3D printing can be traced back as early as 1981 when Hideo Kodama was looking for a method to create a system for fast prototyping. He developed a layer-by-layer manufacturing process utilising a photosensitive resin that was hardened by UV light.
Nowadays, there are many industries, such as aerospace & defence, automotive, medical & dental, and others, that rely on 3D printing for prototyping, manufacturing of new parts, or research. 3D printing is definitely the way of the future and one Malaysian is trying to spread this ‘magical’ technology.
In a news report by The Star, Sean Ng, a factory owner who has been in the 3D printing industry for over a decade, is attempting to raise public awareness about “the closest thing to magic in the real world.”
During his time in Taiwan studying industrial design, he began to learn about the industry. He continued by saying that he fell in love with 3D printing since he believed he could make practically anything he could think of and come up with a design for.
It is not a difficult thing to learn and most of the people I know learn it through videos and articles online. In fact, we could even make our own 3D printers based on instructions available online. The first 3D printer I owned was a DIY (do-it-yourself) piece assembled with spare parts I bought online.Sean Ng
The majority of Malaysians, he said, either were not aware of the technology or did not know how to get started. He noted that this is extremely unlike Taiwan, where people are far more aware of the advantages of this technology.

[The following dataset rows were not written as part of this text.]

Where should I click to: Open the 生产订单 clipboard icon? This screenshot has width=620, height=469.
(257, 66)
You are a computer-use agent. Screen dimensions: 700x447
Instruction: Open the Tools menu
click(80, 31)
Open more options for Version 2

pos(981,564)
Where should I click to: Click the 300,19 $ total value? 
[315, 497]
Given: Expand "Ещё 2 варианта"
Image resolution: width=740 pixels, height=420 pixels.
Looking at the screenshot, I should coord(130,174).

Ng said that in 2015, upon his return to Johor, he created a café in Kulai where he offered not just coffee but also a number of 3D printers for customers to use. In an effort to educate as many people as possible about 3D printing, he also assisted them with printing and educated the customers.
Ng and his business partner created a 3D factory in Senai in 2019 after shutting their café. This facility serves as a distributor for 3D printers and offers training to companies and schools in addition to selling the printers. He said that by creating prototypes of the products they want, they also assist businesses with their research and development.
I notice that there has been an increase in interest in 3D printing since the Covid-19 pandemic as people looking for alternative ways to earn a living at home.
It is a good improvement, but we still have a long way to go. I don’t mind giving free consultations to those interested in learning more about 3D printing, either for business or as a hobby.Sean Ng
He also wishes to see more “makerspaces” in Johor, a place where individuals can utilise their imagination to produce a variety of things, including 3D printed objects.